REQUIRED WORK. Copy out the lines of the data below, from the line that contains "Given: Launch Excel from the taskbar" through the line that contains "tap(34, 153)", with both of those lines included.

(Item position entries)
╭──

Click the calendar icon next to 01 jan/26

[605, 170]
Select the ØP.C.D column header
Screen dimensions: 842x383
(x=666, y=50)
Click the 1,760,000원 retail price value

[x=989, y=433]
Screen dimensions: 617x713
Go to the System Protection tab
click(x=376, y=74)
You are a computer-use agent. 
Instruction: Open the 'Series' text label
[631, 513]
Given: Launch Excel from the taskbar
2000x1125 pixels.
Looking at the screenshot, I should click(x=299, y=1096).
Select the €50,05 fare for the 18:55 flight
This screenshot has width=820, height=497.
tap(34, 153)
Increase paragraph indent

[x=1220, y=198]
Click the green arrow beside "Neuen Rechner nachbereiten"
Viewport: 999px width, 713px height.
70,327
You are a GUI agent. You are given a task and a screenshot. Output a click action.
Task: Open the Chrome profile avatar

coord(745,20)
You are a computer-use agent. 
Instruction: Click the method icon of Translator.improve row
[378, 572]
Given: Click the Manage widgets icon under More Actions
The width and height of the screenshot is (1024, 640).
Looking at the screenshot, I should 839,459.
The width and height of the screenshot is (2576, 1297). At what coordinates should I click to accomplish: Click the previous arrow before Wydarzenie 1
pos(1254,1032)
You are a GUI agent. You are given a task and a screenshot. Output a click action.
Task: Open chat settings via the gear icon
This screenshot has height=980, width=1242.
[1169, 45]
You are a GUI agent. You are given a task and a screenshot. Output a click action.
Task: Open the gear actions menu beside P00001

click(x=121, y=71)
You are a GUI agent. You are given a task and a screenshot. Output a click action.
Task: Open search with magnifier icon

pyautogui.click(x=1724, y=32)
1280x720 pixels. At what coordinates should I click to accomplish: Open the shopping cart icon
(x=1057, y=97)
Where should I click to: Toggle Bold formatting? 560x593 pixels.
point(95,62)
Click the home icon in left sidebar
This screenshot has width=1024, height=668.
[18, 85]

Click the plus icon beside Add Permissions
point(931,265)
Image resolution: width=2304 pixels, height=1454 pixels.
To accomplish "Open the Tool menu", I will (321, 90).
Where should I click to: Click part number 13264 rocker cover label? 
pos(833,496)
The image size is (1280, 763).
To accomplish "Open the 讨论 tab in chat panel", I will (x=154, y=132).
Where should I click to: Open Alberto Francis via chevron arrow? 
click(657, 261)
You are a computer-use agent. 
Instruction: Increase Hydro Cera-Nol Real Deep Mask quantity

╰──

RESULT OF THIS TASK.
Given: Launch Excel from the taskbar
2000x1125 pixels.
Looking at the screenshot, I should click(x=299, y=1096).
Select the €50,05 fare for the 18:55 flight
This screenshot has width=820, height=497.
tap(34, 153)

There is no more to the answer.